For the 127 eligible healthcare providers, they can only increase the cost of care by a maximum of 4.41%. The DHA has made it clear that this increase applies to the gross cost of care - not the net - which means that providers can still apply discounts as they see fit.
For the 7 providers who are exempt, there is no set percentage increase, which means they will be able to increase costs as much as they desire. That being said, they are still bound by contractual obligations and negotiations around price increases.
Predictions as to what will happen
Regulation of the private healthcare industry is always a tricky subject, but we fully believe that the DHA's regulations are a large step in the right direction and will inevitebly result in a number of positive outcomes including:
More realistic tariff increases for customers
More controlled medical inflation in the region
More reasonable future premium increases for insurance
A more competitive market between providers with a more “fair” and competitive environment
There is little doubt that cost increase regulation will have an impact on the overall quality of care, which will be a good thing. However, it can be hard for the public to find out about the overall quality of healthcare facilities in Dubai. So, in relation to the regulation of cost increases, the DHA will be also be releasing quality scores for healthcare providers.
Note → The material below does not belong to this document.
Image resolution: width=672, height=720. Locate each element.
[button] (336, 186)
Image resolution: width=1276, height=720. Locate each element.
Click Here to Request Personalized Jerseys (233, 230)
This is the first time this has ever been done and will allow the public to make a more informed choice about where they receive care.
There is one major run-on effect that both cost increase and quality scores will have, however, and that is how these will impact the increase of health insurance premiums. In an ideal situation we should see a subsequent levelling of premium increases. There is another factor, however, that adds a large amount of uncertainty: The DHA's mandatory health insurance coverage. Because plans are now required to cover many costly conditions, we predict that the number and cost of claims will increase. Needless to say, it will be interesting to see how insurers react to this.